Si les Etats-Unis n’ont jamais ratifié ce texte, l’administration Biden s’était engagée, dans une note officielle(Nouvelle fenêtre) de juin 2022, à s’aligner sur « les principales exigences de la convention d’Ottawa » et limiter son emploi des mines antipersonnel. Les Etats-Unis avaient notamment annoncé qu’ils cessaient de développer et d’exporter ces explosifs. Ils avaient également assuré leur intention de détruire tous leurs stocks existants, à l’exception de ceux destinés à la Corée du Sud.
Deux mois plus tôt, dans un précédent communiqué(Nouvelle fenêtre), les Etats-Unis avaient affirmé livrer à l’Ukraine des mines de type M18A1 Claymore. Cette décision, antérieure à l’engagement de ne plus exporter ces armes, était justifiée en présentant ces mines comme « configurées pour être conformes aux principes de la convention d’Ottawa« . Les mines Claymore ont la particularité d’être déclenchées sur commande par un opérateur, et non automatiquement par la présence d’une personne à proximité, explique le magazine américain Forbes(Nouvelle fenêtre).

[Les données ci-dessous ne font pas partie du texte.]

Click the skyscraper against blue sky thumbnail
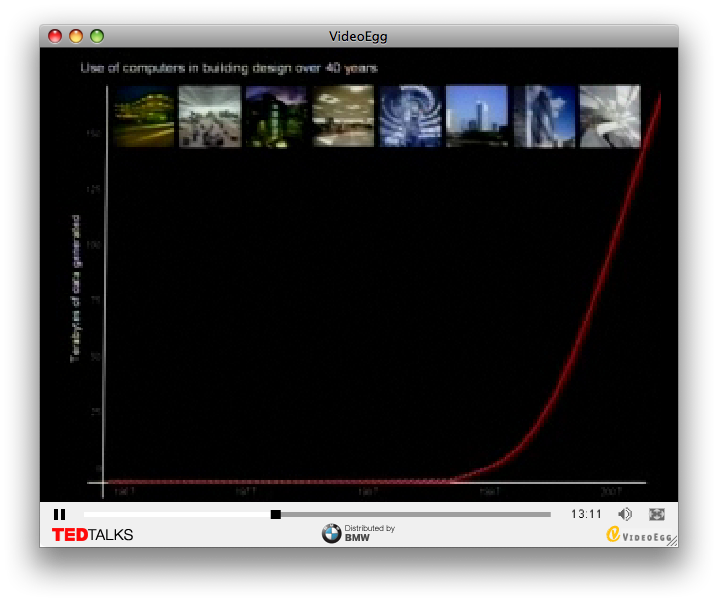This screenshot has height=602, width=718. point(477,116)
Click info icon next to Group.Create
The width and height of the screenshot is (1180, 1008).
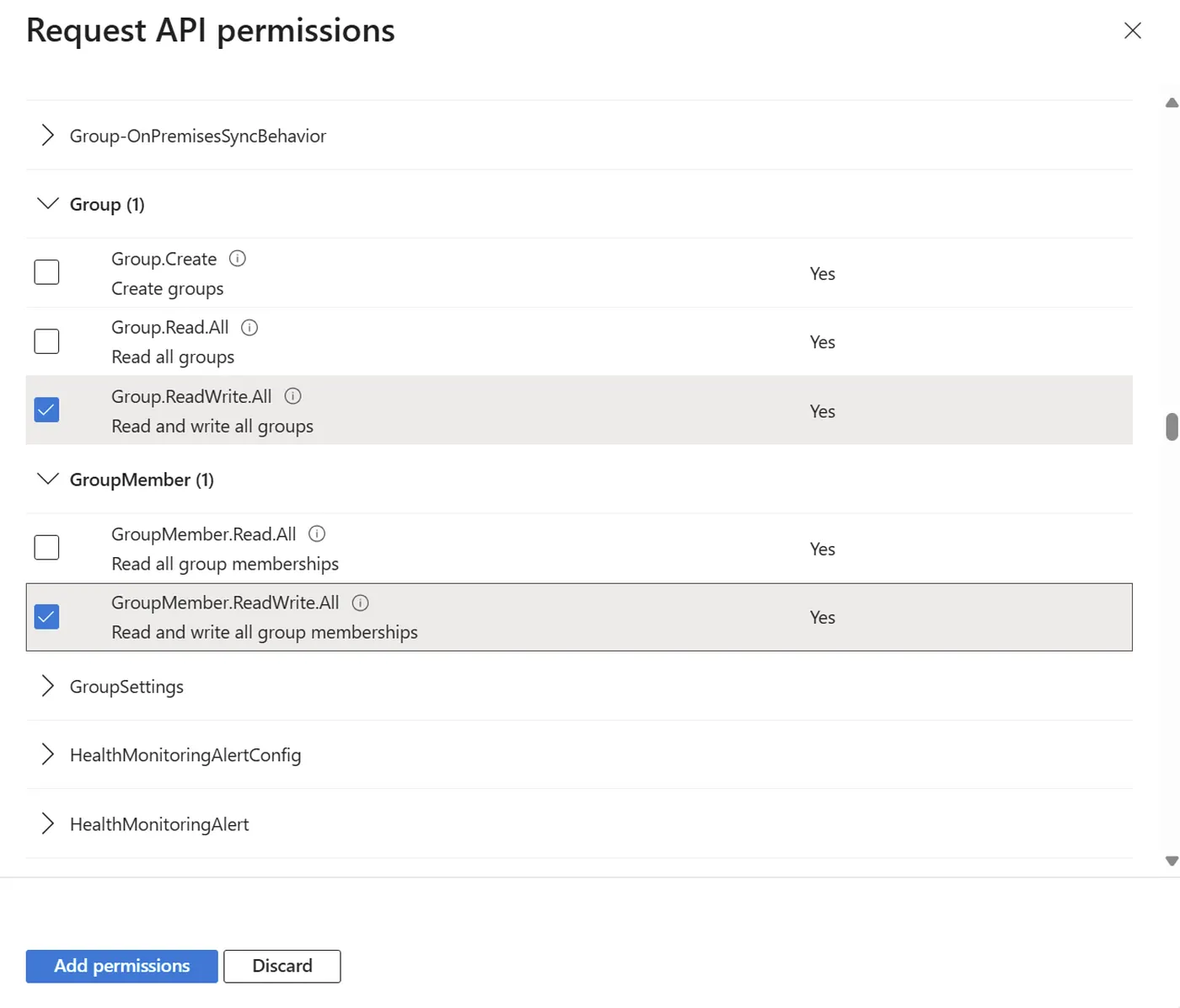tap(238, 259)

4 Quelles ont été les réactions à cette autorisation ?
De nombreuses voix se sont élevées contre l’envoi de mines antipersonnel à l’Ukraine. La Campagne internationale pour interdire les mines (ICBL), organisation récompensée du prix Nobel de la paix en 1997, a jugé « désastreuse » l’annonce de Washington. « Cette décision est inadmissible et représente un sérieux revers dans la lutte mondiale contre les mines« , a déclaré sa directrice, Tamar Gabelnick.
L’ONG Amnesty International(Nouvelle fenêtre) a dénoncé une « décision imprudente et un recul profondément décevant pour un président qui avait admis que les mines antipersonnel exposaient davantage de civils à des risques accrus. » « C’est un développement choquant et dévastateur« , a ajouté Mary Wareham, la directrice adjointe de la division crise, conflits et armements de Human Rights Watch, alertant sur la complexité des efforts de déminage.

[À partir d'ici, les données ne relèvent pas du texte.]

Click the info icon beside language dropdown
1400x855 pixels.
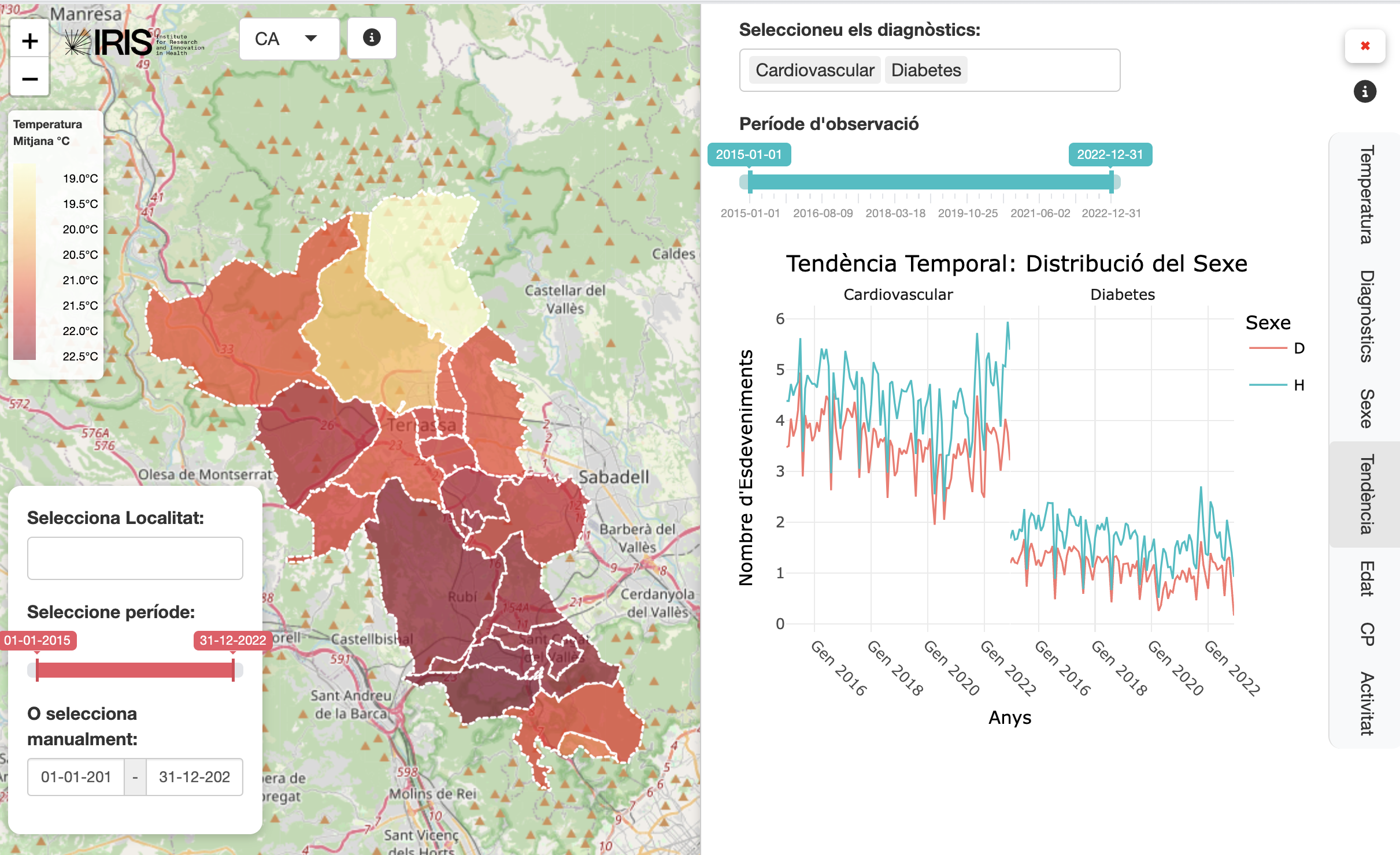372,38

L’Ukraine est devenue le pays le plus miné au monde, avec plus de « 23% de ses terres risquant d’être contaminées par des mines terrestres et des munitions non explosées« , affirmaient les Nations unies(Nouvelle fenêtre) en octobre. En 2023, la Banque mondiale estimait déjà le coût du processus de déminage à 37,4 milliards de dollars.